■ **TEXT**:
--------------------------------
Conceptually, merge has four basic steps, each described in detail below.

  1. Integrate matching loci from different VCFs into common rows
  2. Combine matching samples from different VCFs into common columns
  3. Filter tag values and rows
  4. Assemble the subset of FORMAT tags to be included in the final VCF

Integrate matching loci

Merge first develops the superset of all loci (CHROM, POS, REF, and ALT) across the set of all input VCFs. For each locus, the input VCF FORMAT tags and values are merged into a single row. Input variant record-level fields (such as FILTER, INFO, etc.) are ignored.

_images/merge_loci.jpg

Matching loci : Variant records from separate files that share the same CHROM, POS, REF, ALT are merged into a single variant record.
--------------------------------
■ **DATA TO EXAMINE**:
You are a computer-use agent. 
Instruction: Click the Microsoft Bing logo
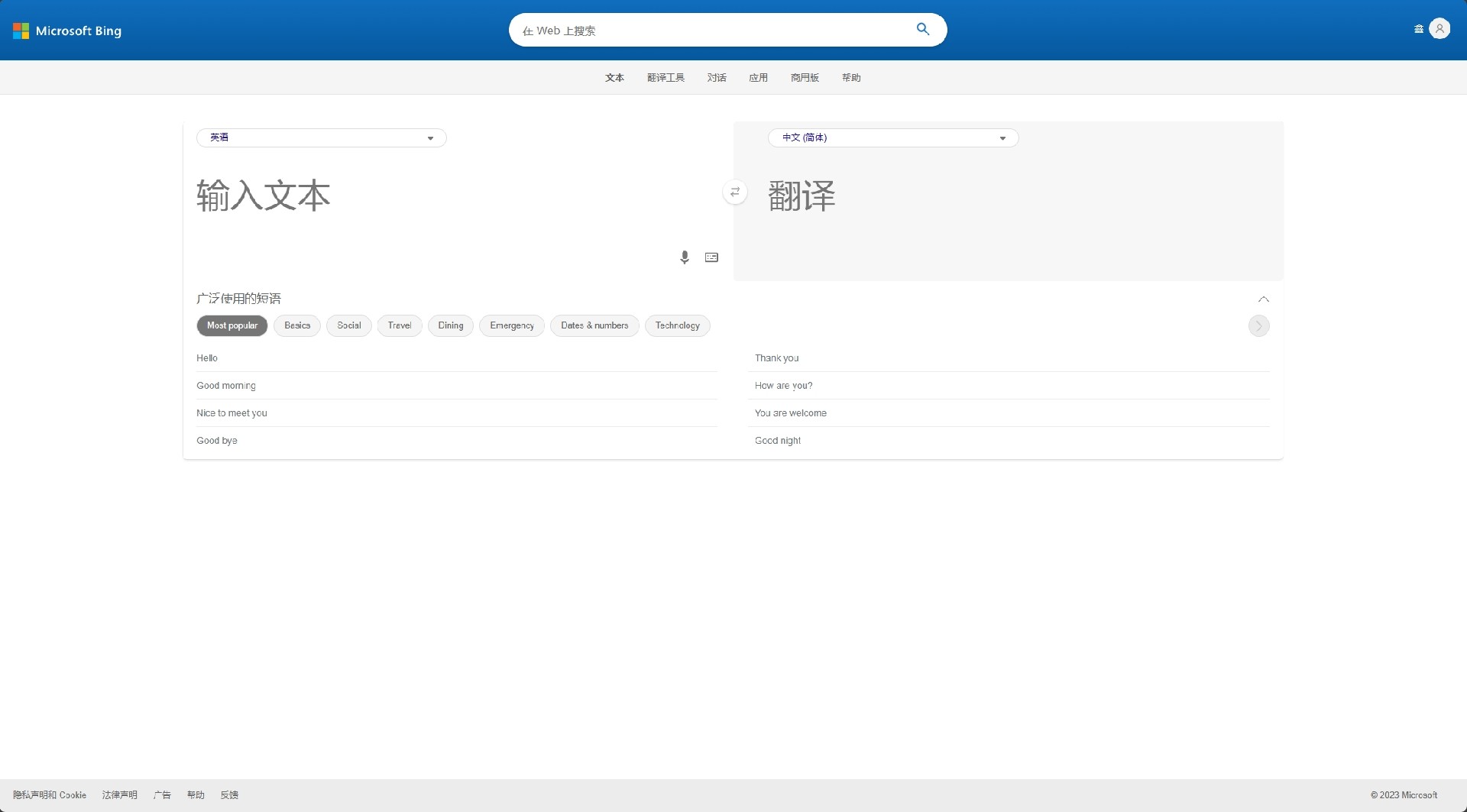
--------------------------------
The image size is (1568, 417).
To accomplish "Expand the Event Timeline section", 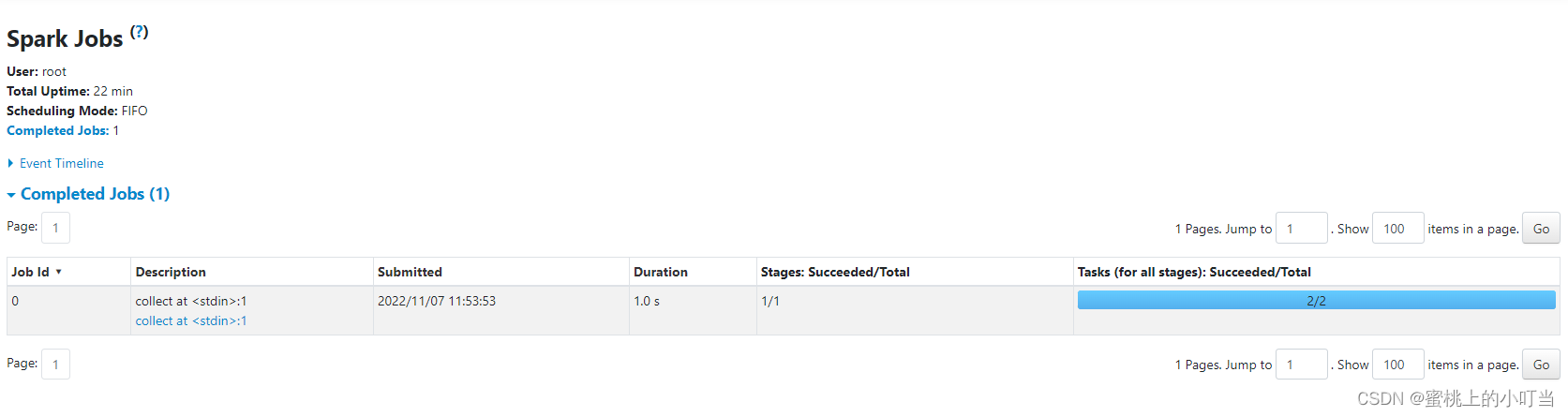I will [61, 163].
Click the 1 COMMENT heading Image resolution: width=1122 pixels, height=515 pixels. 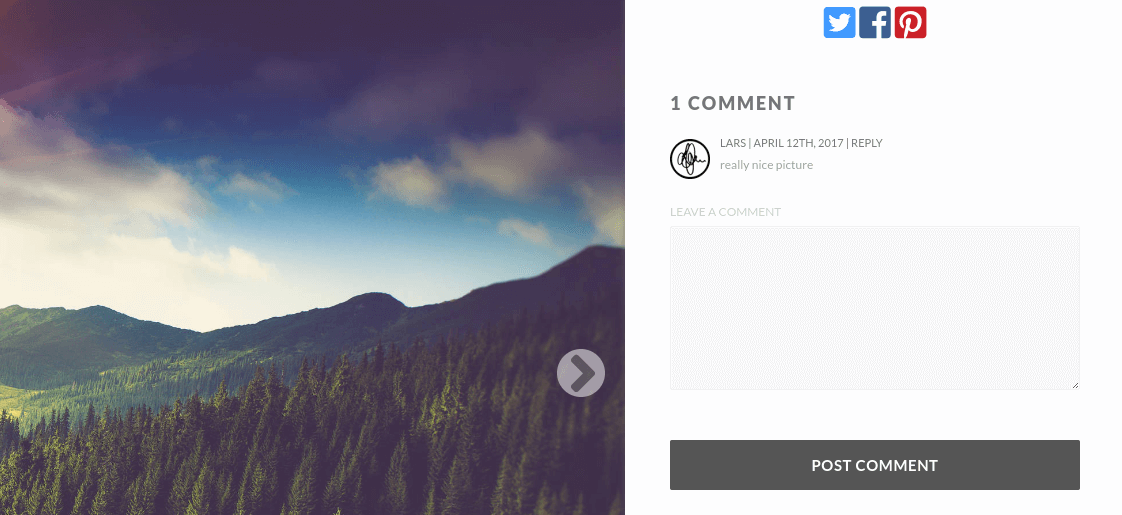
--------------------------------
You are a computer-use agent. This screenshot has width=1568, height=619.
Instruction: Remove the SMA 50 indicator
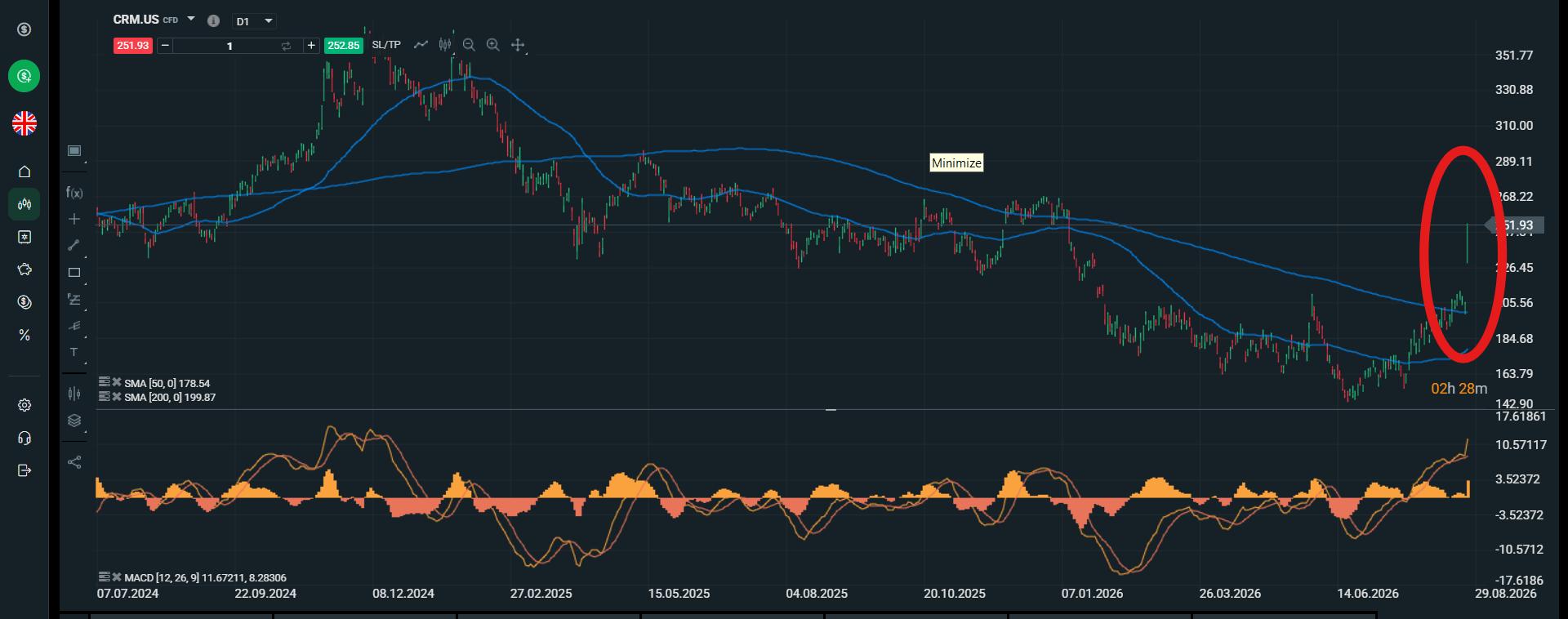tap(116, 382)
--------------------------------
■ **INSTRUCTIONS**:
• a. In the text on VCF merging, which input fields does merge ignore when it builds a single row for each locus?
• b. List the four basic steps of merge that the text on VCF merging gives.
• c. Continue the text on VCF merging from its last sentence.

■ **SOLVED TASKS**:
• a. Input variant record-level fields, such as FILTER and INFO, are ignored.

• b.
1. Integrate matching loci from different VCFs into common rows
2. Combine matching samples from different VCFs into common columns
3. Filter tag values and rows
4. Assemble the subset of FORMAT tags to be included in the final VCF

• c.
Combine matching samples

In the input directory, an individual sample could be called by more than one variant caller. When merging, Jacquard combines results from the same sample into a single column. Merged sample names are constructed by concatenating the filename prefix and the VCF column header.

Filename VCF Column header Merged sample names
case_A.strelka.vcf #CHROM ... FORMAT SAMPLE1 SAMPLE2
case_A|SAMPLE1
case_A|SAMPLE2
case_A.mutect.vcf #CHROM ... FORMAT SAMPLE1 SAMPLE2
case_A|SAMPLE1
case_A|SAMPLE2
case_B.strelka.vcf #CHROM ... FORMAT SAMPLE3 SAMPLE4
case_B|SAMPLE3
case_B|SAMPLE4
case_B.mutect.vcf #CHROM ... FORMAT SAMPLE3 SAMPLE4
case_B|SAMPLE3
case_B|SAMPLE4

Given the input VCFs above, the resulting merged VCF will have four sample columns:

  • case_A | SAMPLE1
  • case_A | SAMPLE2
  • case_B | SAMPLE3
  • case_B | SAMPLE4
_images/merge_join_step.jpg

Combine matching samples : Case-specific information reported in different files is combined into a single case|sample column.

Filter cell values and rows

Variant records are filtered to highlight the high-confidence somatic variants.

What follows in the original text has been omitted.